Word for word, retype the first line of the records and every following line through the one containing "Click the Exit".

INPUT MATERIAL Start Marker

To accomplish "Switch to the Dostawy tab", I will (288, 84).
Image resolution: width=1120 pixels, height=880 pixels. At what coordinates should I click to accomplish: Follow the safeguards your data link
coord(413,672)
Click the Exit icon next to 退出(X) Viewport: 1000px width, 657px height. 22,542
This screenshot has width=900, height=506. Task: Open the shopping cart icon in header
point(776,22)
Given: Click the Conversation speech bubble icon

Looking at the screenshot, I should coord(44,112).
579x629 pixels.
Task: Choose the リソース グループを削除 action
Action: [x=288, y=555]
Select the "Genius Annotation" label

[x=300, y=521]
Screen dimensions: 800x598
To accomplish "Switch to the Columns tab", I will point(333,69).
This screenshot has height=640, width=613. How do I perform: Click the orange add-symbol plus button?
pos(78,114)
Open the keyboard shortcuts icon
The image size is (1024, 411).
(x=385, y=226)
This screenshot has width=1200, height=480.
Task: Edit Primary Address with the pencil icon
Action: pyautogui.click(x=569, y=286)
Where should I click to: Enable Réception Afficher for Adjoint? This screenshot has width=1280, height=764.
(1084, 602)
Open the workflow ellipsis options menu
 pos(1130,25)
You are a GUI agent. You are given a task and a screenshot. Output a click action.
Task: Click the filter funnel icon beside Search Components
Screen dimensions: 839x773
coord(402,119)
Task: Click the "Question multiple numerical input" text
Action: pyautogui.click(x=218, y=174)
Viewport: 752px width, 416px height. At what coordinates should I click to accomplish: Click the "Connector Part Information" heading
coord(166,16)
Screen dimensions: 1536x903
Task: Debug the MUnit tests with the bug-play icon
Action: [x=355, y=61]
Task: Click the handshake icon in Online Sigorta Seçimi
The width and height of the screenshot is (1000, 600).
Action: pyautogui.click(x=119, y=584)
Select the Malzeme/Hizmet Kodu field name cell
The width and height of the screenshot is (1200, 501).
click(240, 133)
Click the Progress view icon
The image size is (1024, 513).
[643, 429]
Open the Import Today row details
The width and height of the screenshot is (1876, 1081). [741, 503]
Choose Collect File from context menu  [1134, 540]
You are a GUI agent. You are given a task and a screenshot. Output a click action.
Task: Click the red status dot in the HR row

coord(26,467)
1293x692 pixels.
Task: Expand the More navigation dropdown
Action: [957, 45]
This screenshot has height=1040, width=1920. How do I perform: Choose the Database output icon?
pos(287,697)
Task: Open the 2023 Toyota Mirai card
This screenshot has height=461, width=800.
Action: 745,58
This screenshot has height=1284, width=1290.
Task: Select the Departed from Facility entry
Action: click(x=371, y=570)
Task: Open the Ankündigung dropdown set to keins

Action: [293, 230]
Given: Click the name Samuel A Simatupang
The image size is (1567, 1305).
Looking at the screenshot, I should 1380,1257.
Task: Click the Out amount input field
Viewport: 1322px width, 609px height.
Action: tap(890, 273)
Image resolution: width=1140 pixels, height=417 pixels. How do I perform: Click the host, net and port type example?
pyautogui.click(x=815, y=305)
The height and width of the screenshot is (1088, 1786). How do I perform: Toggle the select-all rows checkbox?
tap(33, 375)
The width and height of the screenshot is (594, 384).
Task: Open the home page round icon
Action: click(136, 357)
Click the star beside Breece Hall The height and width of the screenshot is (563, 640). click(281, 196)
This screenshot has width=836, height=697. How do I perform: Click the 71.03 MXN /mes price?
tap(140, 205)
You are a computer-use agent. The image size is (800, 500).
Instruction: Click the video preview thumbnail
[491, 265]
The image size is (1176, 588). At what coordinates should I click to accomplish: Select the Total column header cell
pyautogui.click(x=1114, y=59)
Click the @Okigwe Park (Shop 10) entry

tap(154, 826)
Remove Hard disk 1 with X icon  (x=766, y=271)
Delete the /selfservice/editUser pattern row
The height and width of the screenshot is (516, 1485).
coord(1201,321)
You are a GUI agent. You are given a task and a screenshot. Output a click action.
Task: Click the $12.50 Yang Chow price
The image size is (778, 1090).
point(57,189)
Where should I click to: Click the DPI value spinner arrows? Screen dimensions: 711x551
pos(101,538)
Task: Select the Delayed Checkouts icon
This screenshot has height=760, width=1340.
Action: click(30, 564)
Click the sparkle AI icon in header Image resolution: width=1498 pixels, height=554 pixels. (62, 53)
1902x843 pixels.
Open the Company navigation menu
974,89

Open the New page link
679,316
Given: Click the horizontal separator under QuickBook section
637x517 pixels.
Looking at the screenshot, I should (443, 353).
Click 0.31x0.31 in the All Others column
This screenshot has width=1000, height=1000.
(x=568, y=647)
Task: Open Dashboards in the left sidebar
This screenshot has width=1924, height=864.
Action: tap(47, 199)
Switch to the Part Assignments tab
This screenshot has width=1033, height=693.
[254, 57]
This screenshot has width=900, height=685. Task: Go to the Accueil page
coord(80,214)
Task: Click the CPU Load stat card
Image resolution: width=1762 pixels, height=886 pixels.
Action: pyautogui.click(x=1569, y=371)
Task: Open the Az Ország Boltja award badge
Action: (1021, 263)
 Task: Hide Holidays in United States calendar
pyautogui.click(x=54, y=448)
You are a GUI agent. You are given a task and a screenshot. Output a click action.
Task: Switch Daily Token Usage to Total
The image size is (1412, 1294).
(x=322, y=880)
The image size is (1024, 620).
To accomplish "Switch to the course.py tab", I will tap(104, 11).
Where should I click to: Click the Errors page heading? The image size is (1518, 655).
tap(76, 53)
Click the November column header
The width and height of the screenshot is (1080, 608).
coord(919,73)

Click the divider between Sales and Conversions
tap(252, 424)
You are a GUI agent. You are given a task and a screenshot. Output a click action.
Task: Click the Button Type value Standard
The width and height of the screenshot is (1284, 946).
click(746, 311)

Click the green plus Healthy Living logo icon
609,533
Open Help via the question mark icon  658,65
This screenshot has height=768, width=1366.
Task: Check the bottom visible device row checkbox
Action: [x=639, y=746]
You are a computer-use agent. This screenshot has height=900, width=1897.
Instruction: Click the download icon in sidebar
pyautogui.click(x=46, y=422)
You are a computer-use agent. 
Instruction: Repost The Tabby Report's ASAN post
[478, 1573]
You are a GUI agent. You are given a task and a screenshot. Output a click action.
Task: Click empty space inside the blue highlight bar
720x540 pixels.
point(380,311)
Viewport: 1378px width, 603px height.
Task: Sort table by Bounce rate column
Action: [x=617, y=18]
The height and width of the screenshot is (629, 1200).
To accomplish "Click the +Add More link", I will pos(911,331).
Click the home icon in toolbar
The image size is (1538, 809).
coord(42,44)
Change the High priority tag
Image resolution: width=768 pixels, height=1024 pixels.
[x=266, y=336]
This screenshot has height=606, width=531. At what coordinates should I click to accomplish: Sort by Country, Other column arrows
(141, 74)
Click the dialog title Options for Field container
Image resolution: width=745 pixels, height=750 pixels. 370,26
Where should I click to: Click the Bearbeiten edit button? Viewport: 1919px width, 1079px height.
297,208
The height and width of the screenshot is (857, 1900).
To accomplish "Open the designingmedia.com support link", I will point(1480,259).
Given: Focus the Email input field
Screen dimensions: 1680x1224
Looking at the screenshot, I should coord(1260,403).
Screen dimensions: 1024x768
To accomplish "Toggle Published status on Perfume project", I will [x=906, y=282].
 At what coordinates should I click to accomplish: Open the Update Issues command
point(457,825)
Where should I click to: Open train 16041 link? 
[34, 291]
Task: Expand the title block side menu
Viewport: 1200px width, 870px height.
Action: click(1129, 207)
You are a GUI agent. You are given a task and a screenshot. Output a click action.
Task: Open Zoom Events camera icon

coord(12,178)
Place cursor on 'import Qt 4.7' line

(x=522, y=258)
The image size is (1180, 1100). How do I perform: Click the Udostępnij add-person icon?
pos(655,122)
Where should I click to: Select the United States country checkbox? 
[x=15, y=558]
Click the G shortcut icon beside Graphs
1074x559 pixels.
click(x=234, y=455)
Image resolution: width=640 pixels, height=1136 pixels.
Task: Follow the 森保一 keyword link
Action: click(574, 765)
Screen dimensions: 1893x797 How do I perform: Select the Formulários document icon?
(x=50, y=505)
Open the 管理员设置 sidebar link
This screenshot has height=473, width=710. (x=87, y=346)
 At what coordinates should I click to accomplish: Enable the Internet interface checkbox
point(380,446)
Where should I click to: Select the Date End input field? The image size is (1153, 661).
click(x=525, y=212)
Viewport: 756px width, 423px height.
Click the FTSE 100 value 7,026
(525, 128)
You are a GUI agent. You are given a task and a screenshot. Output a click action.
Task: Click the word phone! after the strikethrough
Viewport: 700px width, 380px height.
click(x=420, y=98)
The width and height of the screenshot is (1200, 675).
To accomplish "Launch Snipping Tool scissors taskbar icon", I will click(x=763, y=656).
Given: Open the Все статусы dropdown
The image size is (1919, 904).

INPUT MATERIAL End Marker

RESPONSE BELOW:
To accomplish "Switch to the Dostawy tab", I will (288, 84).
Image resolution: width=1120 pixels, height=880 pixels. At what coordinates should I click to accomplish: Follow the safeguards your data link
coord(413,672)
Click the Exit icon next to 退出(X) Viewport: 1000px width, 657px height. 22,542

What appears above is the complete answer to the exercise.